Stored data entries
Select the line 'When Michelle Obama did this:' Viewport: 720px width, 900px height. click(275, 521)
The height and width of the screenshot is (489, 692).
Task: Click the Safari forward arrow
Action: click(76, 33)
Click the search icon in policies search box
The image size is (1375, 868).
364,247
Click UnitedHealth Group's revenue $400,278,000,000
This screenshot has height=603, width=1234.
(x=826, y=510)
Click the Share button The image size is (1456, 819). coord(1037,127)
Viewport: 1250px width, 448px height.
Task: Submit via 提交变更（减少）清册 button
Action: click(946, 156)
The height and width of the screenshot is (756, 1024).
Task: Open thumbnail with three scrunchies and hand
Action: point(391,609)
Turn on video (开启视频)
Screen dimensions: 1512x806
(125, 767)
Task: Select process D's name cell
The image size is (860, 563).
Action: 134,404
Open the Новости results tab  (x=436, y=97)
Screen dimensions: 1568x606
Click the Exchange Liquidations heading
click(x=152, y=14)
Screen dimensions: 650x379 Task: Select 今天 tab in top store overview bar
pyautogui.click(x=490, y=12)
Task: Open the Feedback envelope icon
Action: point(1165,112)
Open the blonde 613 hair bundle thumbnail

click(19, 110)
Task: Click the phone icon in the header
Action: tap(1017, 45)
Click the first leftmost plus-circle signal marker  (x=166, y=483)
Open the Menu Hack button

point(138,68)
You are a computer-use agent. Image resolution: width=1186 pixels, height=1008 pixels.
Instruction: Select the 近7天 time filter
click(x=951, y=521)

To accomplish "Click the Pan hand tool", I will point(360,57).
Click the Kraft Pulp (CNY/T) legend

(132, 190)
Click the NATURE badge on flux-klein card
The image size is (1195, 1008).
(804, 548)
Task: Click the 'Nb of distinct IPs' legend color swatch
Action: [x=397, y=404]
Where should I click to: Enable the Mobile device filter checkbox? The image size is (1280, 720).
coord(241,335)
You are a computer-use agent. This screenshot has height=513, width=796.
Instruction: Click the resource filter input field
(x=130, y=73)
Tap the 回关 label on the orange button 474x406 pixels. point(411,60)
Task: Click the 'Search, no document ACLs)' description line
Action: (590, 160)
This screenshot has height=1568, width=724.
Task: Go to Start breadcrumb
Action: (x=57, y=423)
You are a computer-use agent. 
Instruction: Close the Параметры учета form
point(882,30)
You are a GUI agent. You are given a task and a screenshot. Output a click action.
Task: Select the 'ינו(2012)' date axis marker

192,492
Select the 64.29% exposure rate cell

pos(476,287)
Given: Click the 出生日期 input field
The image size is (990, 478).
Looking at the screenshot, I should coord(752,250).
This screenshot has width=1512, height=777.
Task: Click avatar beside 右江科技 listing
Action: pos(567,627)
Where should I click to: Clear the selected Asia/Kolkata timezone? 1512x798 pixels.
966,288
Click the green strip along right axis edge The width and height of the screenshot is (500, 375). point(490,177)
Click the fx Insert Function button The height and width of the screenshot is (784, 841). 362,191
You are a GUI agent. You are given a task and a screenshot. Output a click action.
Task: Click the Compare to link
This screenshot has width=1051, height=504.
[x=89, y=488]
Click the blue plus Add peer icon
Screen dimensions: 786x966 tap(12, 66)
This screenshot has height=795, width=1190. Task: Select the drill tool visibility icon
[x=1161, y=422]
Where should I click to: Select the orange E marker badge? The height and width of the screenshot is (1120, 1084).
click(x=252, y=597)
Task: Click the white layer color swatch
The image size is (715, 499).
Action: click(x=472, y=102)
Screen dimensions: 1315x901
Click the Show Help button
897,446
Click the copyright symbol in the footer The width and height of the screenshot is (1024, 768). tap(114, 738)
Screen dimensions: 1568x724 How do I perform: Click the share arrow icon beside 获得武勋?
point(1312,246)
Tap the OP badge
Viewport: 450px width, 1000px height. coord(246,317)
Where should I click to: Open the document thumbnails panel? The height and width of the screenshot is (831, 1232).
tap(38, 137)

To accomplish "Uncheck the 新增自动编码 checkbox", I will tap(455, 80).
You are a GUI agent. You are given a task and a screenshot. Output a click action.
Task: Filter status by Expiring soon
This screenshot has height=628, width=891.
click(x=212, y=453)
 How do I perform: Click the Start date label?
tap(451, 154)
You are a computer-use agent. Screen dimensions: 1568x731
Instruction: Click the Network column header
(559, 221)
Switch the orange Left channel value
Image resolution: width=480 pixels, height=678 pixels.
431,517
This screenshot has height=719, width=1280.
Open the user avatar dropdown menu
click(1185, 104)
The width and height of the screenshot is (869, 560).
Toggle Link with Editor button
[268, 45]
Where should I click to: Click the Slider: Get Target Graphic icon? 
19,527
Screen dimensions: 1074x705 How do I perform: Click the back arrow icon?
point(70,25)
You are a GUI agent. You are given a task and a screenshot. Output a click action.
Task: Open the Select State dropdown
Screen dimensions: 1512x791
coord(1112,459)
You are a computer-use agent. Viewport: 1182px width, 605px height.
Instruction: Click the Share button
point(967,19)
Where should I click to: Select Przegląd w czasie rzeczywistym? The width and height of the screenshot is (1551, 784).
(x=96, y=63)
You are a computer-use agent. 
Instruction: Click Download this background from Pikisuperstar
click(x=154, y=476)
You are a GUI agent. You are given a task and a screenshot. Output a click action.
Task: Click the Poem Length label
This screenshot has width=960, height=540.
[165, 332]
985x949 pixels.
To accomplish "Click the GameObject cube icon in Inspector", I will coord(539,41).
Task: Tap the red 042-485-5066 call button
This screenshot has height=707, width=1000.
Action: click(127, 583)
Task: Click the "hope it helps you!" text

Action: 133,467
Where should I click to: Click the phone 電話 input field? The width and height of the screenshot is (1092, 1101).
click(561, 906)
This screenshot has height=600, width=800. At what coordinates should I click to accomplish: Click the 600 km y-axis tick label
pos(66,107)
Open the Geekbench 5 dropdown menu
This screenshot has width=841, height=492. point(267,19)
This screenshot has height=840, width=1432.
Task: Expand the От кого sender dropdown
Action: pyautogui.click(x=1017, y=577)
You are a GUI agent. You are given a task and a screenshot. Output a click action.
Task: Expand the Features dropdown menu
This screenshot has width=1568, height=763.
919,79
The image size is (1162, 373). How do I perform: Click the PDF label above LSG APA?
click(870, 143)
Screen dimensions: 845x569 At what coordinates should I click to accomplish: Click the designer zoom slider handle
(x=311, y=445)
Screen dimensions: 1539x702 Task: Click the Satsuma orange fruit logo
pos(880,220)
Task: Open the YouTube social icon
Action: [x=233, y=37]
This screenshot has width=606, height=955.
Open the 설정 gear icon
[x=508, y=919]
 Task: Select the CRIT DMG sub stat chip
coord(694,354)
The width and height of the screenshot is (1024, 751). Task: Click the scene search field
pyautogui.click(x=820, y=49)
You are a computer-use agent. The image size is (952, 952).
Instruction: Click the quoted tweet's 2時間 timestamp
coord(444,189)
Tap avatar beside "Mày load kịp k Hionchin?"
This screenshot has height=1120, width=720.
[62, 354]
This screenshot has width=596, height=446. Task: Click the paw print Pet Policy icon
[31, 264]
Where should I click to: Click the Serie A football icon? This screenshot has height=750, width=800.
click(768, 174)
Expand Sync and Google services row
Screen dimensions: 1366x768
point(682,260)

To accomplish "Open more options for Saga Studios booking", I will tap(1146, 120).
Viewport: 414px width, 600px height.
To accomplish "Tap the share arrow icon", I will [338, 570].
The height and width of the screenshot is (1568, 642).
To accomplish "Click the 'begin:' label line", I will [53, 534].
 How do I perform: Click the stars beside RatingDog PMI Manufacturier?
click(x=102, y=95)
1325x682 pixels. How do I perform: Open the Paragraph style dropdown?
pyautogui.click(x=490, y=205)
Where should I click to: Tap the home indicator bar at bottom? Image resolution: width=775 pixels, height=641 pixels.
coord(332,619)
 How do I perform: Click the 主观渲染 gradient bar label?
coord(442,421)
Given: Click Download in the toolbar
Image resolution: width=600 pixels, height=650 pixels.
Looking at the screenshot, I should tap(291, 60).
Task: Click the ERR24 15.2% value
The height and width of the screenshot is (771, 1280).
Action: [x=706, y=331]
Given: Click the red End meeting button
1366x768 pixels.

▶ _The task_
All lines above with the word "value" need to be reported.

▶ _Output of the exercise_
Switch the orange Left channel value
Task: Click the ERR24 15.2% value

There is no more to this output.